I am reading this wikipedia article : https://en.wikipedia.org/wiki/Martingale_(betting_system)
I don't understand section mathematical analysis of a single round. Single round is defined to be series of loses ending with win or lose. So elements of sample space is {W, LW, LLW, LLLW, LLLLW, ... (n-1)LW, nL} where for example LLW means lose lose win and (n-1)LW means n-1 loses and win in that order. Let $q=\frac{1}{2}$ for simplicity. Why is probability of losing all money $\frac{1}{2^n}$ and not $\frac{1}{n+1}$. $\frac{1}{2^n}$ suggests that there are possibilites such as WLW(n-3)L but after a win game is over.

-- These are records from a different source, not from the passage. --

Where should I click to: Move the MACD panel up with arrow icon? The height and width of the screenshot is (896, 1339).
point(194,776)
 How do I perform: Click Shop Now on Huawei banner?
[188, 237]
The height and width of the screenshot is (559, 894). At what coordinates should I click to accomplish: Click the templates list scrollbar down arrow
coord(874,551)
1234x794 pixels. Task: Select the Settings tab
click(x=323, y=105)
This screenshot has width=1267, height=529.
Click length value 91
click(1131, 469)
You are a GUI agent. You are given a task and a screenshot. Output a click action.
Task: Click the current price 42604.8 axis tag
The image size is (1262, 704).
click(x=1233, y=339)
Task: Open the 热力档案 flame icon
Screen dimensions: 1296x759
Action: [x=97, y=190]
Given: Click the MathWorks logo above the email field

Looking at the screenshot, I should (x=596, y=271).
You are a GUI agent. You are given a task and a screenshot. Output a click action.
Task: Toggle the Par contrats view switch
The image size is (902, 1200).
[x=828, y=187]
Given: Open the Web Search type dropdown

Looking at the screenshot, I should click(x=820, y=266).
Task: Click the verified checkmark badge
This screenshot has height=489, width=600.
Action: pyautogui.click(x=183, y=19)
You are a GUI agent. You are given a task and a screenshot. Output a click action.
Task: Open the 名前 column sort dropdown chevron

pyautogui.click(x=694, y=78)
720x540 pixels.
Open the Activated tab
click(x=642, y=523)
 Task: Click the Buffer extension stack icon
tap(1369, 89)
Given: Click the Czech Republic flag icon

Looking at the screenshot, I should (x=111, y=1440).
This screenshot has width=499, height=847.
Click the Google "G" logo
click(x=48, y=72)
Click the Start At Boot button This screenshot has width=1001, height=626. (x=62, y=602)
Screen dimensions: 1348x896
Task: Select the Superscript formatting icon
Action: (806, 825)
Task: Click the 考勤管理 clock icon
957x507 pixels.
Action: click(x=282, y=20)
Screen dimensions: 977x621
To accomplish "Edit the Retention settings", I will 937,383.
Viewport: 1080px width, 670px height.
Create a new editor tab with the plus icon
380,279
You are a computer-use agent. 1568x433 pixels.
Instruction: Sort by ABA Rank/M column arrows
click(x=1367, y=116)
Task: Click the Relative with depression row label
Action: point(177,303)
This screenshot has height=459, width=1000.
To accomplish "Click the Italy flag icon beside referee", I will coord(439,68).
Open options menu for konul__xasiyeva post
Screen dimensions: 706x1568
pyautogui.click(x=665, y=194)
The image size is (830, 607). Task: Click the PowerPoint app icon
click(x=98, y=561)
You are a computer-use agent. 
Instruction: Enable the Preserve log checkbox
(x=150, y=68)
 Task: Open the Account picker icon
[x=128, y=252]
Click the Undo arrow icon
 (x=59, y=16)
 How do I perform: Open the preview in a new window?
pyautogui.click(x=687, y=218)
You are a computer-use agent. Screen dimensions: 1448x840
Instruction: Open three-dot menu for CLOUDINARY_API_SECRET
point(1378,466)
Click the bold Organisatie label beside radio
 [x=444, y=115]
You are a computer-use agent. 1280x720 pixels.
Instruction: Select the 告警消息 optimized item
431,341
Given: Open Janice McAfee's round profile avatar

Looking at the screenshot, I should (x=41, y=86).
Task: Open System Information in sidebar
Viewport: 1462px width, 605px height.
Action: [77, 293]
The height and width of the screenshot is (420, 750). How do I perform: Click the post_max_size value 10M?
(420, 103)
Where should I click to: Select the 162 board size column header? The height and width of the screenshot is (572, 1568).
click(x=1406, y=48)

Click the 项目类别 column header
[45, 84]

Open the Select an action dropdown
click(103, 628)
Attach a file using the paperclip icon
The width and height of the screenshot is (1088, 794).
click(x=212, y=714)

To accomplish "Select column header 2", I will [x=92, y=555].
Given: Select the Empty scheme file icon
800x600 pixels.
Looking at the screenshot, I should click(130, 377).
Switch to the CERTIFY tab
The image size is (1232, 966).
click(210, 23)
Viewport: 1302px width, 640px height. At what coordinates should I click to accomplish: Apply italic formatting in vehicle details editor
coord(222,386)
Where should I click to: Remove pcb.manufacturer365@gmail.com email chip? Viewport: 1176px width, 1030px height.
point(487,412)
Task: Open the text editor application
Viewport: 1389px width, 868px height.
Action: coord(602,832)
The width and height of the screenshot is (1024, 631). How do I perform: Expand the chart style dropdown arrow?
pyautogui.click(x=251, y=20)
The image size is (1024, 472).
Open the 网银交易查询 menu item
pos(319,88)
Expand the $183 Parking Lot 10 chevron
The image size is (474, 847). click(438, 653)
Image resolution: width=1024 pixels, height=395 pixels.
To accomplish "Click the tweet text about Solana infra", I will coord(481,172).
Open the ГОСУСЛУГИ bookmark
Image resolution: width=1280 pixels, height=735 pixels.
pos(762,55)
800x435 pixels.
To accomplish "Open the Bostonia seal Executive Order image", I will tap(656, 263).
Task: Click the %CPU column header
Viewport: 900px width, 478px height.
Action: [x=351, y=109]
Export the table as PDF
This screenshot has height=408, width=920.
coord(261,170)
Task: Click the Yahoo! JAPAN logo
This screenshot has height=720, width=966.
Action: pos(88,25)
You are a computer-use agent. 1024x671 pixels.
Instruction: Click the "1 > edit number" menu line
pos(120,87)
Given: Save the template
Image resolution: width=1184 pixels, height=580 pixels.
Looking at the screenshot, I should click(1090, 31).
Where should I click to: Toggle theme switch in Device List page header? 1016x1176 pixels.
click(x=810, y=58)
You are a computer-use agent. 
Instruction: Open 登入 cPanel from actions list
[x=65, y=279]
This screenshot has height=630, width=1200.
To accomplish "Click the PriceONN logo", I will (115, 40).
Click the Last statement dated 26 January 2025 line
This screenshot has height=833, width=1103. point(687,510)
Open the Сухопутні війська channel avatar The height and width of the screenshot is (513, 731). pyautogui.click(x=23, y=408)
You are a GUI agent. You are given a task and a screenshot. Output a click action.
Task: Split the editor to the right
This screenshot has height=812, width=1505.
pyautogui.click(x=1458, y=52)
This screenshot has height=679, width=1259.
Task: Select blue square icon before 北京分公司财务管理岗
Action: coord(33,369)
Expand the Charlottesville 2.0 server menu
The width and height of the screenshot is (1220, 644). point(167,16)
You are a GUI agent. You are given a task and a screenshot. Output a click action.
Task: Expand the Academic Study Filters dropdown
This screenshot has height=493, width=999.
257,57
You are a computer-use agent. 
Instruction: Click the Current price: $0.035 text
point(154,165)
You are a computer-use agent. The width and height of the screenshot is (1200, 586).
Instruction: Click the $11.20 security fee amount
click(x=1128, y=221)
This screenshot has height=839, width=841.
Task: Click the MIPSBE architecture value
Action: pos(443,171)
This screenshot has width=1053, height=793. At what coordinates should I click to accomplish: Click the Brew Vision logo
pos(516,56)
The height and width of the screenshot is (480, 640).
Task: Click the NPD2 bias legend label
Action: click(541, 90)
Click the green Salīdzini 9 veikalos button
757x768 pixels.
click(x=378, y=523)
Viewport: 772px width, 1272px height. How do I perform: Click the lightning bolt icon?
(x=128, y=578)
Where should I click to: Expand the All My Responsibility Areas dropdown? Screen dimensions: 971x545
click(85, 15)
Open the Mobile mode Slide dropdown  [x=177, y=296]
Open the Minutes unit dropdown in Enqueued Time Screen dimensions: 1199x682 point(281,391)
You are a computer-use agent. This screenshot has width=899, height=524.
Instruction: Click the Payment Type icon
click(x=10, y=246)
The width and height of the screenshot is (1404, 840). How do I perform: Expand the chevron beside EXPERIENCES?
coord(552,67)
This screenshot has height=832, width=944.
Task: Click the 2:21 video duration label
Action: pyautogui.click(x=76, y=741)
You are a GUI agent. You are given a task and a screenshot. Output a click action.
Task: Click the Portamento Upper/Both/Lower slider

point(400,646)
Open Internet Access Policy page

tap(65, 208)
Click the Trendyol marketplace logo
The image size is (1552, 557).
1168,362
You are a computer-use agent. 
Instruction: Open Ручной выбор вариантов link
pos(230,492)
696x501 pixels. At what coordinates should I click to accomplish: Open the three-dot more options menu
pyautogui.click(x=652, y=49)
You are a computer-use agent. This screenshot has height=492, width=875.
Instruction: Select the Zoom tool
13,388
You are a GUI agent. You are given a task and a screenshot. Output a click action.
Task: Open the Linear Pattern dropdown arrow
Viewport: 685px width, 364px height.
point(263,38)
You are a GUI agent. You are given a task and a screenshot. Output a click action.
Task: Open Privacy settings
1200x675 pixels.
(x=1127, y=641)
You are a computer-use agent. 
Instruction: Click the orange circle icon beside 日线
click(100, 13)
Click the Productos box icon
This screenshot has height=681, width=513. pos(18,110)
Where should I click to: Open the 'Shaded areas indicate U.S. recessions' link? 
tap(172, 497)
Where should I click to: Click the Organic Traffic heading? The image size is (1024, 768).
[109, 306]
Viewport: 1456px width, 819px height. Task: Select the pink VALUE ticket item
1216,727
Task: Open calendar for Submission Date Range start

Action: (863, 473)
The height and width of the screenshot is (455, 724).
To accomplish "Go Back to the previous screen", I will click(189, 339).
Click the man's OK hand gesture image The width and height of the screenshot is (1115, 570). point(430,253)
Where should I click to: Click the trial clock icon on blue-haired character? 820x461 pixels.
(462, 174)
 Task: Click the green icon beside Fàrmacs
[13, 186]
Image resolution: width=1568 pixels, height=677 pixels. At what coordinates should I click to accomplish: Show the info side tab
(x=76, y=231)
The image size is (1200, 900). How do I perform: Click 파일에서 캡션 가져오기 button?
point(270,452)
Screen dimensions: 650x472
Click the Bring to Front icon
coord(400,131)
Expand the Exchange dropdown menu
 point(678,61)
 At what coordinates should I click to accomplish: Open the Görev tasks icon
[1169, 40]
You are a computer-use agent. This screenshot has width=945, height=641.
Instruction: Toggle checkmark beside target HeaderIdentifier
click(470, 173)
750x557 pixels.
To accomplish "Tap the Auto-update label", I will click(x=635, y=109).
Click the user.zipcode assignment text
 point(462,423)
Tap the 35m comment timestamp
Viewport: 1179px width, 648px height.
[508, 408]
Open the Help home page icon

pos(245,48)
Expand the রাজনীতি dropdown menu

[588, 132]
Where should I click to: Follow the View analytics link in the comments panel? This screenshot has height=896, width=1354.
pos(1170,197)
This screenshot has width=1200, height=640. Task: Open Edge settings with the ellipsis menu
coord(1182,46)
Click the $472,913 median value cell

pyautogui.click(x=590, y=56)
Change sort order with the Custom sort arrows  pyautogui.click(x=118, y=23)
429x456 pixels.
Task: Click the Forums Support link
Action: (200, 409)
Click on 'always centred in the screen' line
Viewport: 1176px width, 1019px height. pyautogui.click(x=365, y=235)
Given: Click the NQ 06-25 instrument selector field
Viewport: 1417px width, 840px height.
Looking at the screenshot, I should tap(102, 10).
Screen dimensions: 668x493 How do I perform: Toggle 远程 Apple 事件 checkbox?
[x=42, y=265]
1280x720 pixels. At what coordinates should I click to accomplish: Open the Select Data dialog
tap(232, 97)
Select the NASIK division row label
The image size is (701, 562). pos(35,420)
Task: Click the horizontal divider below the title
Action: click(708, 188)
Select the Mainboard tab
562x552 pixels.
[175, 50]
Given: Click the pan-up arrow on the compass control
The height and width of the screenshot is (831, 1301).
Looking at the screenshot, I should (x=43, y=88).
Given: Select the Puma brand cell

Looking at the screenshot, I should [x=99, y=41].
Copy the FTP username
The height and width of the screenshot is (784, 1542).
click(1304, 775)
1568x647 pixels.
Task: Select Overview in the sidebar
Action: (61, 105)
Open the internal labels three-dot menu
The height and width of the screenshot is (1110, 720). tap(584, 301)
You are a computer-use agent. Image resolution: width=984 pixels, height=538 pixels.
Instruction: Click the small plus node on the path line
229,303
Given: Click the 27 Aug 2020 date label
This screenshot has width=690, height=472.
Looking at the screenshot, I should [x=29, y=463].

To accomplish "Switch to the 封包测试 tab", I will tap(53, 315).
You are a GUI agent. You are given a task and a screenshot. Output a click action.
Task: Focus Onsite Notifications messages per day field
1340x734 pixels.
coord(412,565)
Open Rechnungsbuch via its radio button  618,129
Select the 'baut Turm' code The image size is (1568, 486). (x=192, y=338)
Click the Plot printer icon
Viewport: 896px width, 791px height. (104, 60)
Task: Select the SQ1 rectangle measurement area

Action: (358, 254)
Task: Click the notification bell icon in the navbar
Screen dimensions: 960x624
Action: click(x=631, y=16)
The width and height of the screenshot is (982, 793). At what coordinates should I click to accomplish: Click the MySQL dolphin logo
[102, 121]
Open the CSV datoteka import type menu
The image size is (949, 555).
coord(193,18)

I understand that rules could be that after a win we bet again and it is still the same round but then when calculating expected value should be different because if we win twice we earn $2$ coins if we win three times we earn $3$ coins and if we win $k$ out of $n$ times we earn $k$ coins.
What is wrong?
While the sample space is, as you wrote, $\{W,LW,...,(n-1)LW,nL\}$, the probability measure is not the uniform measure. Not all elements of the sample space are equally likely. Here, $P(W) > P(LW)$, for example. Even though there are only $n+1$ elements, the probability of $W$ is still $\frac 12$, the probability of $LW$ is still $\frac 14$, etc. Indeed, the probability of $n$ losses is still $\frac 1{2^n}$. This doesn't imply that there are $2^n$ elements in the sample space.